Task instructions =
Return exactly those lines of the material below that fall between the line holding "Application (195, 672)" and the line holding "Properties (399, 741)", inclusive.

Data =
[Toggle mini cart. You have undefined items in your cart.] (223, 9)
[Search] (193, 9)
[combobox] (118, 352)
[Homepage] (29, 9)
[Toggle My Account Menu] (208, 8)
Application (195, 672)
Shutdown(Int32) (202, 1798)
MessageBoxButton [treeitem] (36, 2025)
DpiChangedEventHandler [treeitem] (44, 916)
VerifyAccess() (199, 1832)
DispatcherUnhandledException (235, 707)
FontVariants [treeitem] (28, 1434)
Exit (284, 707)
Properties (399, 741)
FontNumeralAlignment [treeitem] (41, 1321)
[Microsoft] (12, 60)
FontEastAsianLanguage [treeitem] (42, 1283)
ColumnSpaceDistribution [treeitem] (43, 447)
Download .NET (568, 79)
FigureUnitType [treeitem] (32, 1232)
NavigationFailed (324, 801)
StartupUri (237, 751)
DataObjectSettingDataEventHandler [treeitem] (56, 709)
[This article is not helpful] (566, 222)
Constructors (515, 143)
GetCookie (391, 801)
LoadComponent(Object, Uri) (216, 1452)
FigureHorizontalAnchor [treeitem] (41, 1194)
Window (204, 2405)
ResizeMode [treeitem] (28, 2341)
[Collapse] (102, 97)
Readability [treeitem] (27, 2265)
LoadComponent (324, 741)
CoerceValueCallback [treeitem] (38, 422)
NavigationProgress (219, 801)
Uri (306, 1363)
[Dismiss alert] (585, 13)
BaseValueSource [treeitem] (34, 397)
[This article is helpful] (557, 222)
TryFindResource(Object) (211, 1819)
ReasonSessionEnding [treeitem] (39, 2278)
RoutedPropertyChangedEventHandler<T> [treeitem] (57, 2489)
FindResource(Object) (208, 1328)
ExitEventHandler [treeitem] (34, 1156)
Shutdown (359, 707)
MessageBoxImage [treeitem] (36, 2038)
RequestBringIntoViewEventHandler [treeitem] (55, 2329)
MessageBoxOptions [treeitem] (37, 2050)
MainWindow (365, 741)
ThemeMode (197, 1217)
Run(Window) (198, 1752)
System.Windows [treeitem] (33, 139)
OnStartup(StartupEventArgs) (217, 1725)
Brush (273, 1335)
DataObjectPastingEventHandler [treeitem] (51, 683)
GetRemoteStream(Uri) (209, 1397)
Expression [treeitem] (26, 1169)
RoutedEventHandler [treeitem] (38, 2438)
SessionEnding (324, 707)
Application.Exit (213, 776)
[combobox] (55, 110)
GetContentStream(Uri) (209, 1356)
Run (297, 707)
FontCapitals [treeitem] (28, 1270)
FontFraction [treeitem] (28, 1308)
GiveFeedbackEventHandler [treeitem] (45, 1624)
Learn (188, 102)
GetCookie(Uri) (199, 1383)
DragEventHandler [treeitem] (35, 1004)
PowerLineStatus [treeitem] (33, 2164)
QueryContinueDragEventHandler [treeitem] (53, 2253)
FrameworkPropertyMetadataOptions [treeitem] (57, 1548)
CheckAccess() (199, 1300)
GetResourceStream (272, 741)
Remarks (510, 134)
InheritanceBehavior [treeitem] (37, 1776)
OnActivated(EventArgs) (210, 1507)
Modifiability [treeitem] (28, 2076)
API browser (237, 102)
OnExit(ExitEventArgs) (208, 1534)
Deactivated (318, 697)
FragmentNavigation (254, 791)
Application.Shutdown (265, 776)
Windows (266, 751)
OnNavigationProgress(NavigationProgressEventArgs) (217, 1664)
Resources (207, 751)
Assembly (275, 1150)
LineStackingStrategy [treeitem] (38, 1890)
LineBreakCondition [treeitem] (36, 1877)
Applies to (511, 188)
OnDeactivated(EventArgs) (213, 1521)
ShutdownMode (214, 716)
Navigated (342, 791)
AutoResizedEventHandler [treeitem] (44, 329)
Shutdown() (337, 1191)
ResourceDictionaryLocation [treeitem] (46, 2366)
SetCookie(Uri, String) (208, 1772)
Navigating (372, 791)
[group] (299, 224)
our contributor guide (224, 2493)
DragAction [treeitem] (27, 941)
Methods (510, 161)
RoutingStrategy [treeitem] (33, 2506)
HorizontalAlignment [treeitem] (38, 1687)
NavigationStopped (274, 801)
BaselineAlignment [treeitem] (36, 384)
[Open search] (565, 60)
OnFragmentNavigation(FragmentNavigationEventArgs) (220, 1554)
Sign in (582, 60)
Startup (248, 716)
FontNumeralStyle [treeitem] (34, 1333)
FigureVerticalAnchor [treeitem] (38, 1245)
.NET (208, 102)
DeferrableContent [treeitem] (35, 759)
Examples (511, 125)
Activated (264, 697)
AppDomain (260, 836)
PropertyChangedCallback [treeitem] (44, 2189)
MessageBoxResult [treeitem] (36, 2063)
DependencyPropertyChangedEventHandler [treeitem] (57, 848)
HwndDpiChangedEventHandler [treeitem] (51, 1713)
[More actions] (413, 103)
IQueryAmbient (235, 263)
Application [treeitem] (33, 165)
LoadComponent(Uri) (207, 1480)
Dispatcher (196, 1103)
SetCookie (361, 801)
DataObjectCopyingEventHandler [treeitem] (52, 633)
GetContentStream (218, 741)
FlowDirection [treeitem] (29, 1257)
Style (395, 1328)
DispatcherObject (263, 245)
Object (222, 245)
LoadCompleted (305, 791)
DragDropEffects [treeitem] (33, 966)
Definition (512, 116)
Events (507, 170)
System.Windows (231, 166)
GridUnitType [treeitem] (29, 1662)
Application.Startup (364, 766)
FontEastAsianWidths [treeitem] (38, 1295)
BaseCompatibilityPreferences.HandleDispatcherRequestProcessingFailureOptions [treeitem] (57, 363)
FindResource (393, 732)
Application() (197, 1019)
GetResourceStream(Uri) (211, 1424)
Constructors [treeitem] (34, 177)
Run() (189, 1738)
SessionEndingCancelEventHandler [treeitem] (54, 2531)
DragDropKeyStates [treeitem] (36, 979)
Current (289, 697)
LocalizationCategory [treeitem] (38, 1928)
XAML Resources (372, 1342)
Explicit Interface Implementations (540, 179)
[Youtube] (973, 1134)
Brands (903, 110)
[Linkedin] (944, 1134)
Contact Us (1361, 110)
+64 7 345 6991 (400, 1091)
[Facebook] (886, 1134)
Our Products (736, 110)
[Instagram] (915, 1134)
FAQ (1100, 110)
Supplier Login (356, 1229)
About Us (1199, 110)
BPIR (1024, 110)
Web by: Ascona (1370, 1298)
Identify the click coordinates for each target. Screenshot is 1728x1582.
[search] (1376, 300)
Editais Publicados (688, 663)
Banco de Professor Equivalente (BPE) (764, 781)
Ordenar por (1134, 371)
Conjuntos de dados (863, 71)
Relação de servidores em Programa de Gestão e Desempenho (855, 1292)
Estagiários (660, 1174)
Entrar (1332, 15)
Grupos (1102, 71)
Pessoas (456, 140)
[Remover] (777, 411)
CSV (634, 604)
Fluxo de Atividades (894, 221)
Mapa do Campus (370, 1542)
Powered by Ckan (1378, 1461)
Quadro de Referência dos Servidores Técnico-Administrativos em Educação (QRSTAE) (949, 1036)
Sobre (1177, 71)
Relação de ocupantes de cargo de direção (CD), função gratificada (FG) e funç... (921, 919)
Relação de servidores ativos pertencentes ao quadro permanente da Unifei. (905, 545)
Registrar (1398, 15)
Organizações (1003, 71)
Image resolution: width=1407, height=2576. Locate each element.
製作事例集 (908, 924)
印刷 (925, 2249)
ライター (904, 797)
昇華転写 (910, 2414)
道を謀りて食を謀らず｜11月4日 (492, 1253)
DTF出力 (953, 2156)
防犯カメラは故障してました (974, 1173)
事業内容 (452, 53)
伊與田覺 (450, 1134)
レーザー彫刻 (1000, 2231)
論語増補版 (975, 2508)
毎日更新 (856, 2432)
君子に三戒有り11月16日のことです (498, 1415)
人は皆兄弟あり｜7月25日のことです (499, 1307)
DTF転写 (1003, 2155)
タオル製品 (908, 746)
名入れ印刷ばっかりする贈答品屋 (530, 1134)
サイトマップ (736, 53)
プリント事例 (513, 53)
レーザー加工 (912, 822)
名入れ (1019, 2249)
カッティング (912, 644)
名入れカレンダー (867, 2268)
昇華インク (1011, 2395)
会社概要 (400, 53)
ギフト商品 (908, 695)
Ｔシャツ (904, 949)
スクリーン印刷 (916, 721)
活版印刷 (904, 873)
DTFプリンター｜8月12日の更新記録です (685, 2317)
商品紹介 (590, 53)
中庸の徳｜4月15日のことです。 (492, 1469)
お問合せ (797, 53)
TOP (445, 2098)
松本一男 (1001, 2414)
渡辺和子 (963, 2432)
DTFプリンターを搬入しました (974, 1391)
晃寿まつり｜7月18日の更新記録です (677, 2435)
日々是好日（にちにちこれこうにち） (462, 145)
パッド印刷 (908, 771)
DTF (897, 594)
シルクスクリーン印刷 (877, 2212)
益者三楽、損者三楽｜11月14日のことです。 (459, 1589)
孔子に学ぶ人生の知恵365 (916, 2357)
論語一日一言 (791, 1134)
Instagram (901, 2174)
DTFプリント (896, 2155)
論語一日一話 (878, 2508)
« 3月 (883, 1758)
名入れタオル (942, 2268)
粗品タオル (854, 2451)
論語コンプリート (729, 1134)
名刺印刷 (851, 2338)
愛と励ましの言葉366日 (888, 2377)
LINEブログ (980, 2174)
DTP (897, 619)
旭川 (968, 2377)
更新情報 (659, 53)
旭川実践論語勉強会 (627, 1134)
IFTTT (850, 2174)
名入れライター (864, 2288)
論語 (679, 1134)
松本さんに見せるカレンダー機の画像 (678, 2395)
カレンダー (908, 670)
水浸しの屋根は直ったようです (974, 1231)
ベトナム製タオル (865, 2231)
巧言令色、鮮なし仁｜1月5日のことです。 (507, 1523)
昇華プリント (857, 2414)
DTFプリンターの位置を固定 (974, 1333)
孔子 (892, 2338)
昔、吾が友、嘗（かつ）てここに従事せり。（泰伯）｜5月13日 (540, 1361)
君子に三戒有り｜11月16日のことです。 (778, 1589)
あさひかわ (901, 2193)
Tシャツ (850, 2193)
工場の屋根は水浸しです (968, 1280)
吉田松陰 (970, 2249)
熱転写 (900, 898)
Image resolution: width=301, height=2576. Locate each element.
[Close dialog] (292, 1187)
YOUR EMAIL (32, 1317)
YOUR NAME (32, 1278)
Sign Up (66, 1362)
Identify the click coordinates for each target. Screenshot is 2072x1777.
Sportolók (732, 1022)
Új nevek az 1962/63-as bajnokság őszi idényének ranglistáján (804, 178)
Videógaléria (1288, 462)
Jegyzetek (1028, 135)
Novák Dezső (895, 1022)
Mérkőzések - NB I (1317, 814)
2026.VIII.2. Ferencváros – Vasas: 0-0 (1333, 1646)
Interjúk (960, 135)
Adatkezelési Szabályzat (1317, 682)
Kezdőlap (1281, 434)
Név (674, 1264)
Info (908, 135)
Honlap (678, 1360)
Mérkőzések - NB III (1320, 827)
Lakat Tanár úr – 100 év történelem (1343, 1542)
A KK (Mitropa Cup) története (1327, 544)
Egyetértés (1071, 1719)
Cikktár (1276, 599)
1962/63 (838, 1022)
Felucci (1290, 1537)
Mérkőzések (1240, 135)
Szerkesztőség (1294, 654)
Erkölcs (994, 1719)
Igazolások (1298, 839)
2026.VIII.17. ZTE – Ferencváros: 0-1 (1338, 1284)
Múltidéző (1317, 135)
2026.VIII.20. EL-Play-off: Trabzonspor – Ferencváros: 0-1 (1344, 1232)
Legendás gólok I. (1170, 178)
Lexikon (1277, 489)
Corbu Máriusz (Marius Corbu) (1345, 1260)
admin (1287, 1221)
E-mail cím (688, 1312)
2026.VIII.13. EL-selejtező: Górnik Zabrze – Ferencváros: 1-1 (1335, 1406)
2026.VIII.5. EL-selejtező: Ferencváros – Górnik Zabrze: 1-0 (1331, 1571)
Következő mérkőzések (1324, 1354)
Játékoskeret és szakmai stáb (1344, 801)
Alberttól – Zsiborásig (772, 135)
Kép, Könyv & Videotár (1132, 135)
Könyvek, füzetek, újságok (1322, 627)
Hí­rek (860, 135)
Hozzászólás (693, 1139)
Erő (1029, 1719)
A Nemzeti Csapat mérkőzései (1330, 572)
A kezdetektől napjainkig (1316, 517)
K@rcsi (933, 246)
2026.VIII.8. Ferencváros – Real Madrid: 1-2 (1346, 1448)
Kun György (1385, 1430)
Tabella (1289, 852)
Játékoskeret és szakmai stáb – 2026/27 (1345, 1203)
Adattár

Output for this exercise =
Application (195, 672)
Shutdown(Int32) (202, 1798)
MessageBoxButton [treeitem] (36, 2025)
DpiChangedEventHandler [treeitem] (44, 916)
VerifyAccess() (199, 1832)
DispatcherUnhandledException (235, 707)
FontVariants [treeitem] (28, 1434)
Exit (284, 707)
Properties (399, 741)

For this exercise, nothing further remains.